100 years on
Magazine Within a Magazine. Celebrating 200 Years of Flight
- By the Editors
- Air & Space magazine, January 2004
Our imagined magazine, the issue that we think could appear in December 2103, referred to a space elevator and an interferometer stationed at a Lagrange point. Here are some of the preparations being made for technologies that will appear in another hundred years.
The L2 Lagrange Point
Eighteenth-century Italian-French mathematician Joseph-Louis Lagrange was the first to identify points in space where the gravitational tugs of two bodies are in balance. Any two bodies in mutual orbit, whether the Earth and Moon or the Earth and Sun, have five such locations (also called libration points) where a spacecraft won't be pulled into either body's orbit.
Since the 1960s, space mission designers have known about halo orbits -- small, tight circles around Lagrange points that allow a spacecraft to remain "parked" in interplanetary space with minimal fuel usage.

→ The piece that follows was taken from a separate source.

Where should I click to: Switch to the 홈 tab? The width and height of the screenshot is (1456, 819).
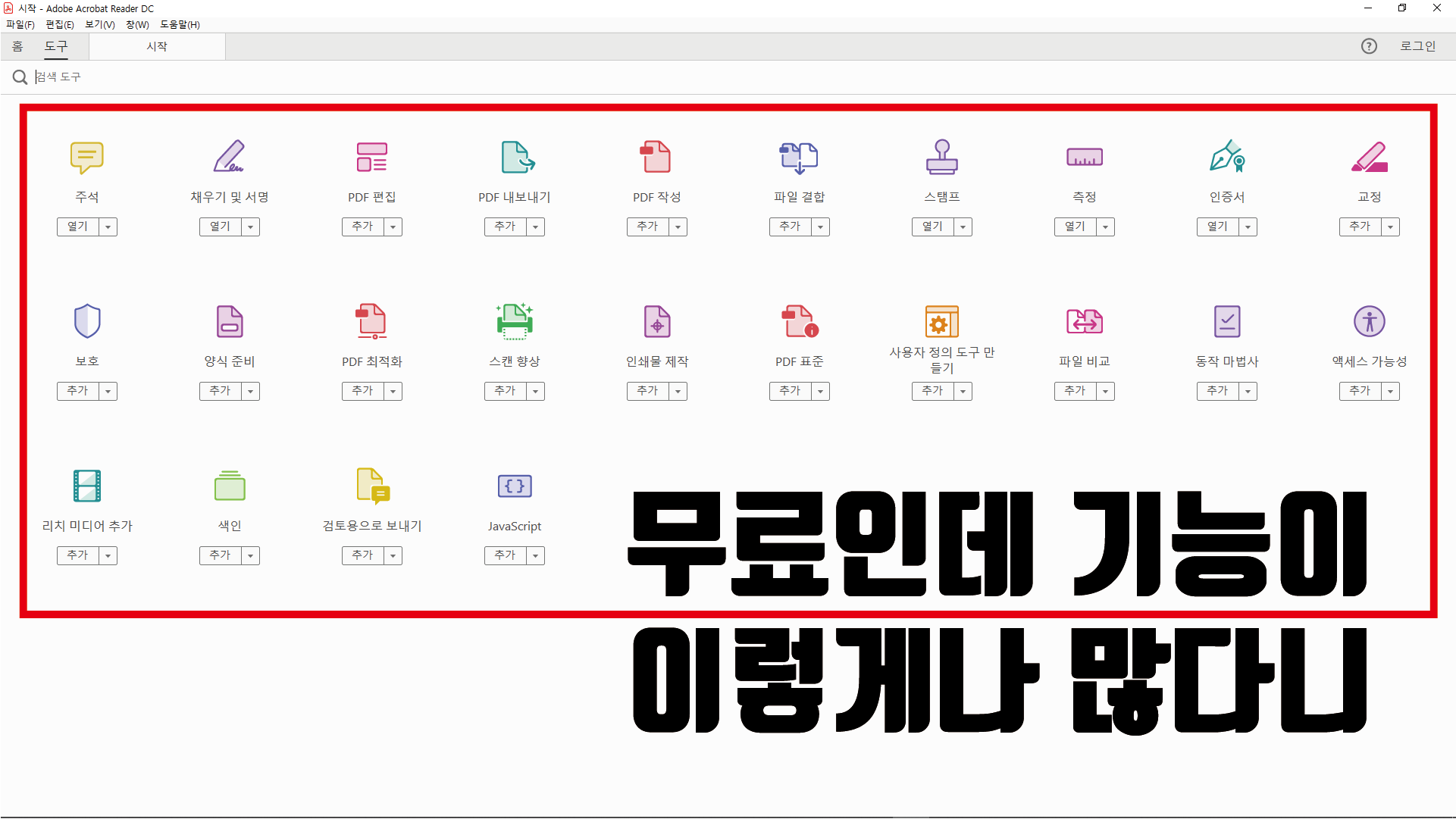(x=17, y=46)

The Earth-Sun L2 point, located roughly one million miles from Earth in a direction away from the Sun, is the preferred destination for several planned NASA and European space telescopes. The Wilkinson Microwave Anisotropy Probe is already there, and more spacecraft will be stationed there in the next decade or two, including the James Webb Space Telescope and NASA's proposed Terrestrial Planet Finder. Many of these will be infrared telescopes, which work more effectively the farther they are from the warm, glowing Earth.
NASA also has been looking at L2 and other libration points as convenient staging points for human missions to the moon, Mars, and asteroids.
Space Interferometers
Astronomers have long known that combining the light from many telescopes effectively creates a single, giant telescope. This has been done on the ground with radio dishes like the Very Large Array in New Mexico. Eventually, astronomers want to build optical interferometers, made of many orbiting mirrors, that can "see" in ordinary visible light. A big step in developing the technology for these kinds of instruments will be NASA's Space Interferometry Mission scheduled for launch in 2009.
The Terrestrial Planet Finder, whose job will be to search for Earthlike planets, may be built as an interferometer, but it is undecided whether the elements will be attached to a common "boom" or will fly in formation, with their positions kept extremely stable.
Future space telescopes will have lighter mirrors that replace the heavy, old-fashioned glass in use today. Astronomers are now exploring these future telescope arrays at a conceptual level.